Das Finanzamt forderte auf Grund der Feststellungen der Lohnsteuerprüfung mit Haftungs- und Abgabenbescheiden den auf die Geschäftsführerbezüge entfallenden Dienstgeberbeitrag und Zuschlag zum Dienstgeberbeitrag nach.

In den gegen diese Bescheide eingebrachten Berufungen wurde im Wesentlichen die Ansicht vertreten, dass auf Grund des Beteiligungsverhältnisses und der vorliegenden Vereinbarung das Auftragsverhältnis nicht die Merkmale eines Dienstverhältnisses im Sinn der gesetzlichen Bestimmung aufweise. Der Auftragnehmer sei weisungsfrei, beziehe für seine überwiegend produktive Tätigkeit als selbständiger Kaufmann und Handwerker Einkünfte im Sinn des § 23 Z 1 EStG 1988 und trage Unternehmerrisiko, insbesondere weil er für alle bisherigen Firmenkredite zur ungeteilten Hand hafte. Es werde daher beantragt, die Bescheide in Bezug auf die Nachverrechnung von Dienstgeberbeitrag und Zuschlag zum Dienstgeberbeitrag aufzuheben.

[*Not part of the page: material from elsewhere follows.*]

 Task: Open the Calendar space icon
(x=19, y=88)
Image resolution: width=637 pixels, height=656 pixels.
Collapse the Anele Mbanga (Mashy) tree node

Über die Berufung wurde erwogen:

Gemäß § 41 Abs. 1 FLAG 1967 haben den Dienstgeberbeitrag alle Dienstgeber zu leisten, die im Bundesgebiet Dienstnehmer beschäftigen. Nach § 41 Abs. 2 FLAG 1967 in der seit geltenden Fassung sind Dienstnehmer Personen, die in einem Dienstverhältnis im Sinn des § 47 Abs. 2 EStG 1988 stehen, sowie an Kapitalgesellschaften beteiligte Personen im Sinn des § 22 Z.2 EStG 1988.

Nach Absatz 3 der zitierten Gesetzesstelle ist der Dienstgeberbeitrag von der Summe der Arbeitslöhne zu berechnen, die jeweils in einem Kalendermonat an die im Absatz 1 genannten Dienstgeber gewährt worden sind, gleichgültig, ob die Arbeitslöhne beim Empfänger der Einkommensteuer unterliegen oder nicht. Arbeitslöhne sind Bezüge gemäß § 25 Abs. 1 Z 1 lit.a und b EStG 1988 sowie Gehälter und sonstige Vergütungen jeder Art im Sinn des § 22 Z 2 leg.cit.

Gemäß § 22 Z 2 Teilstrich 2 EStG 1988 fallen unter die Einkünfte aus sonstiger selbständiger Arbeit die Gehälter und sonstigen Vergütungen jeder Art, die von einer Kapitalgesellschaft an wesentlich Beteiligte für ihre sonst alle Merkmale eines Dienstverhältnisses (§ 47 Abs. 2) aufweisende Beschäftigung gewährt werden. Für die Frage, ob "sonst alle Merkmale eines Dienstverhältnisses" gegeben sind, ist eine auf Grund des Beteiligungsverhältnisses fehlende Weisungsgebundenheit fiktiv hinzuzudenken und sodann nach dem Gesamtbild der Verhältnisse zu prüfen, ob die Voraussetzungen eines steuerlichen Dienstverhältnisses gegeben sind (vgl. ). Hiebei kommt es auf die tatsächlichen Verhältnisse, nicht auf die vom Steuerpflichtigen gewählte Form der Bezeichnung an.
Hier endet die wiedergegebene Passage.